#### [Task to carry out]
From the line containing "Task: Click the word" to the end of the records below, both included, every line should be repeated exactly; pictures should be dropped.

[Saved entries]
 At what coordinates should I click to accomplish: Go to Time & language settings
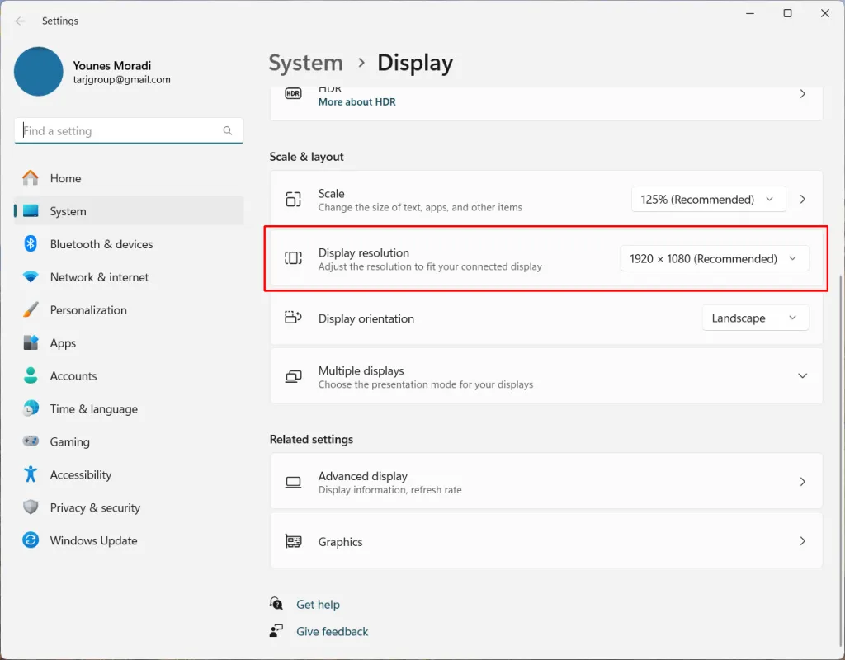coord(93,409)
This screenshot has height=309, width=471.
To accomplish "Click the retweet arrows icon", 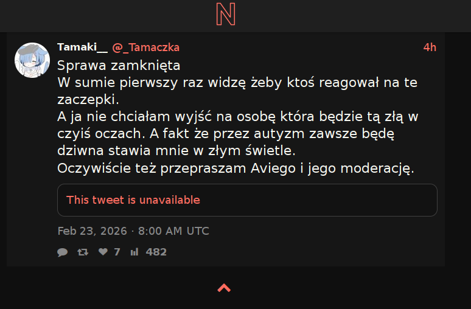I will (x=83, y=252).
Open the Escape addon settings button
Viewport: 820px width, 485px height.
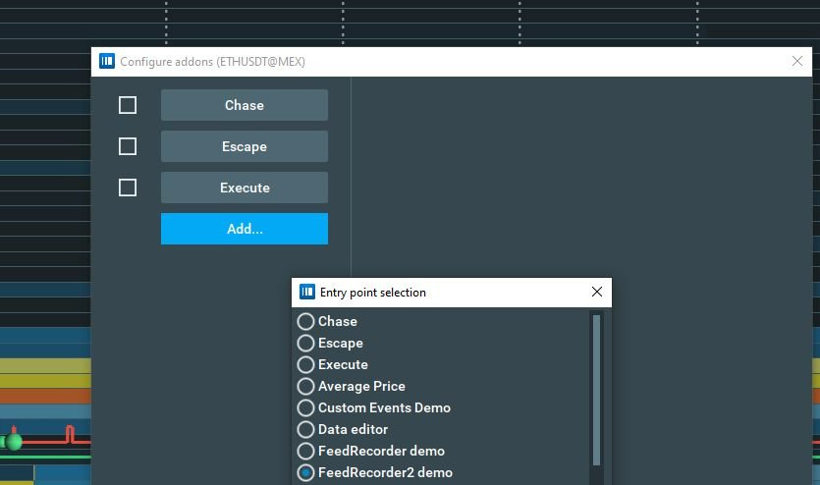244,146
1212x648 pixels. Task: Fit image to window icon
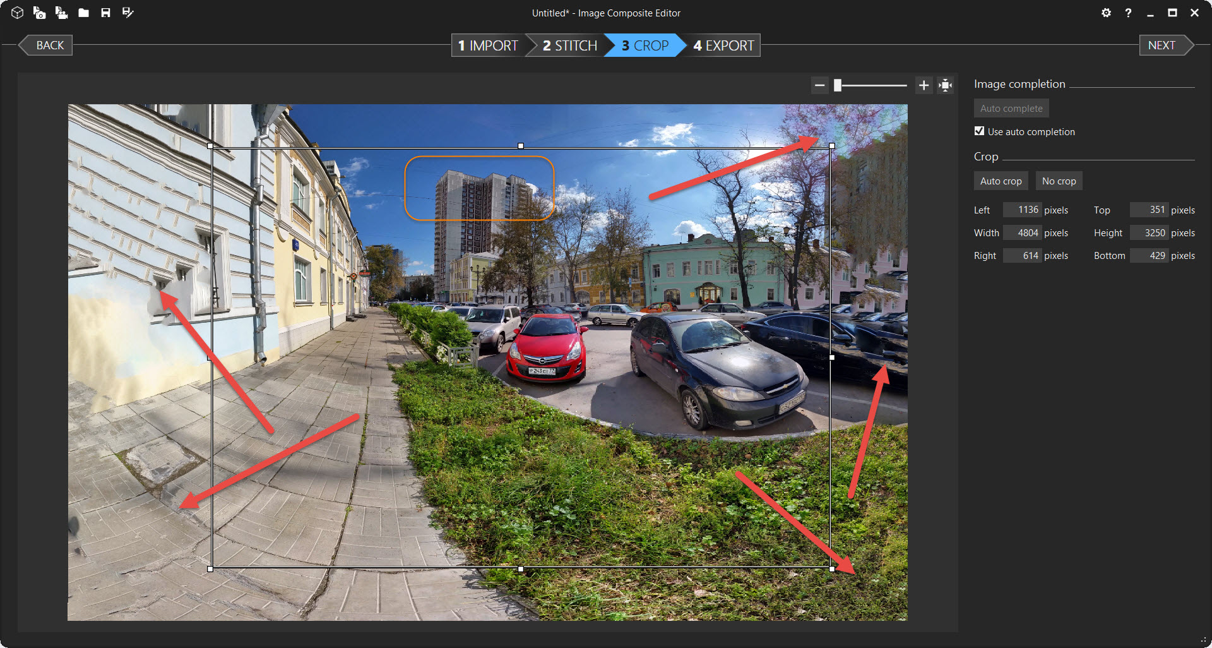945,85
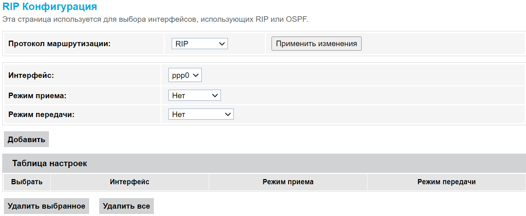Viewport: 526px width, 216px height.
Task: Click the arrow of the Режим передачи dropdown
Action: coord(228,114)
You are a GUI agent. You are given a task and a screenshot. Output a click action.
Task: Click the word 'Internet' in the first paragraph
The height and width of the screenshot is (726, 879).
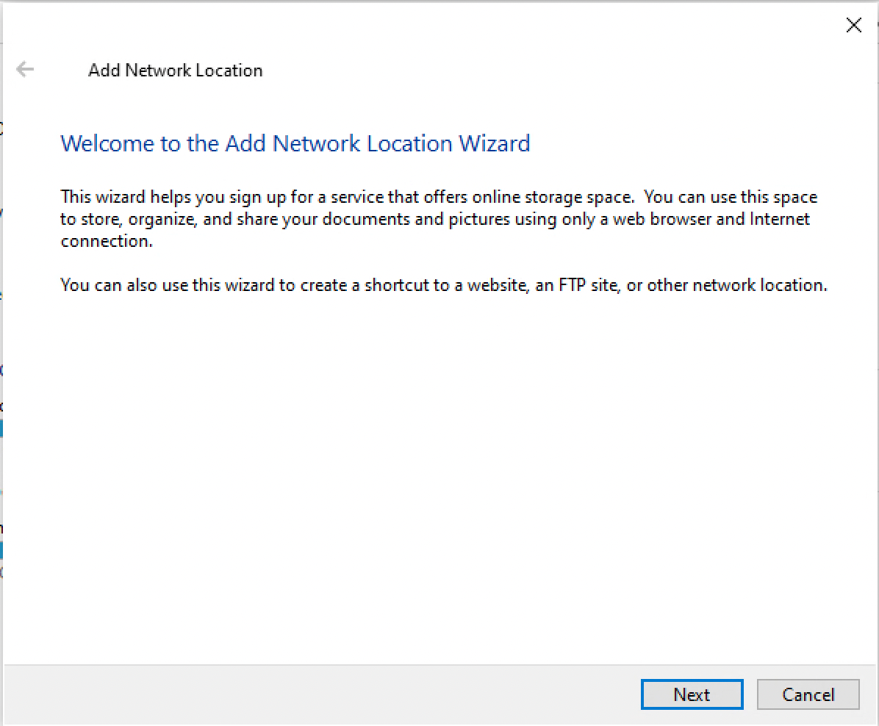779,219
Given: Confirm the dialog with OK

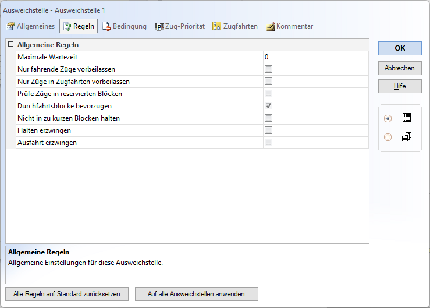Looking at the screenshot, I should click(x=400, y=48).
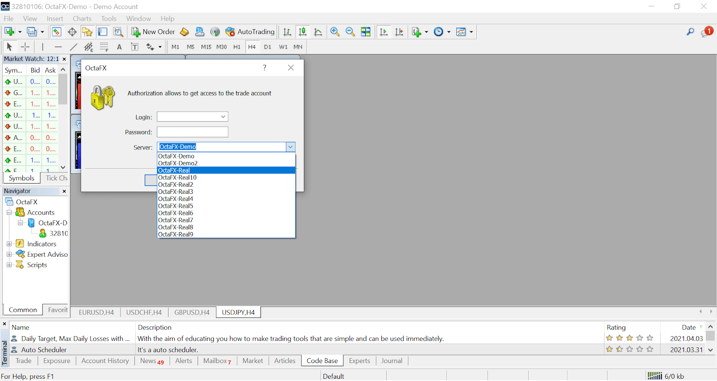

#### [Result of this task]
Task: Click the word 'Internet' in the first paragraph
The height and width of the screenshot is (726, 879).
779,219
Given: Confirm the dialog with OK

Looking at the screenshot, I should click(x=400, y=48).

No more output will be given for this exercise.